Minnesota could become the first state in the nation to require the appointment of an outside attorney to advise judges on whether to approve the sale of structured settlement payments for anyone who appears to suffer from mental or cognitive impairments.
Minnesota lawmakers advance bills that would crack down on settlement abuses
A trade group partly joined efforts to reform the business of purchasing settlement payments from accident victims.
That requirement is part of a Senate bill that passed its first major legislative hurdle Thursday, when the Senate civil law committee unanimously approved a Republican proposal to crack down on abuses in the structured settlement industry.
A competing reform bill advanced this week in the House, where Democrats are offering an even broader package of consumer protections.
The biggest difference is that the House proposal allows — but does not require — judges to appoint an outside evaluator in any case involving the sale of structured settlement payments.
A Star Tribune series published last fall revealed that many of the structured settlement deals approved by Minnesota judges involve people who suffered traumatic brain injuries and other long-term harm.
In Minnesota, one in eight transactions involved a seller with documented mental health problems, including people institutionalized at the time they agreed to sell their payments or who struck deals shortly after they were released.
"I was real upset when I read the Star Tribune exposé," said Sen. Karla Bigham of Cottage Grove, the ranking Democrat on the civil law committee. "We don't want anybody taking advantage of anybody, and that is what the whole point of these bills are."
Judges are required to review such transactions to see if they are in the best interests of accident victims, but the courts routinely approve these deals after short hearings at which no one questions the merits, records show.
Each year, settlement purchasing companies persuade U.S. accident victims to sell an estimated $1 billion in future payments. On average, the companies keep 60% of the money, according to a Star Tribune analysis of more than 2,400 deals from seven states from 2000 to 2020.
Lawmakers noted how the frequent use of independent evaluators in Albuquerque, N.M., has sharply reduced the number of sales that get approved. Many accident victims there ultimately pull out of deals after reviewing their financial situations with an outside expert.
Albuquerque judges began making such referrals independently, without a change in state law, after seeing people agreeing to lopsided transactions that left them impoverished.
Though the mandatory use of such evaluators has long been opposed by the National Association of Settlement Purchasers (NASP), the industry's main trade group, NASP officials testified in favor of the proposal by Sen.

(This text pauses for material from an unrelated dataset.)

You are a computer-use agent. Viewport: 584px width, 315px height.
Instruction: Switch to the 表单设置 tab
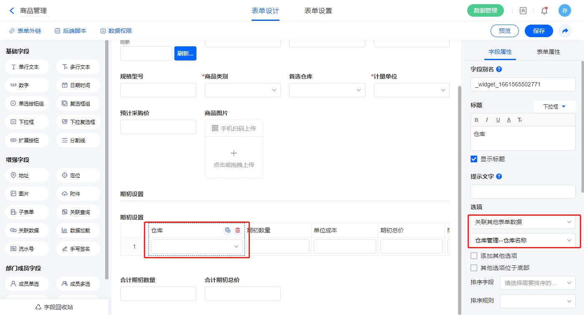[318, 11]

Paul Utke, R-Park Rapids.
Brian Dear, executive director of NASP, testified that he was "deeply troubled" by the Star Tribune series, noting that certain "bad actors" in the industry were responsible for "great damage" to accident victims.
"We want to make absolutely certain that if there is any concern by the court that a person may not have the cognitive or mental capacity that they need, that the court has to, in that circumstance, appoint someone to look after them," Dear testified. Vulnerable Minnesotans, Dear added, should have "all the protections in the world."
Advocates said the Senate bill, however, lacks some of the important protections offered by the House bill, which requires judges to consider a wide range of factors in determining whether a deal is truly in a seller's best interest, including their "apparent maturity level," ability to hold a job and their overall financial situation.
The House bill would require that judges look at how the sale of future settlement payments could affect a seller's ability to pay their bills without that financial lifeline.
"Some of these settlement purchasing companies prey on these consumers by hounding them with solicitations, pressuring them to sell for only a fraction of what they are guaranteed to receive," Minnesota Attorney General Keith Ellison told lawmakers during a House hearing this week. "That means they often have to be taken care of by taxpayers and other people."
The House bill also would sharply limit the discount rate companies use to calculate the amount of money paid to accident victims, using a formula from North Carolina that has curtailed the number of proposed deals by so-called factoring companies in that state.
The Senate bill merely requires judges to consider whether the discount is "in line with the market rate for similar transfers."
Advocates noted that the Senate bill also lacks any limits on the industry's relentless marketing tactics, which include frequent phone calls and texts and solicitations featuring signing bonuses that look like checks.
Those tactics "often cross the line into harrassment," said Rep. Erin Koegel, D-Spring Lake Park, chief author of the House bill.
During the House hearing, a lobbyist representing the NASP said the trade group can't support the House bill in its "current form." NASP officials declined to provide specifics.
Lawmakers in both chambers promised to keep working on the bills to come up with a compromise that can be approved on a bipartisan basis and signed by Gov. Tim Walz this year.
"There are still a few minor points to work out, but we are making great progress," Dear said. "I would say we are 95% there."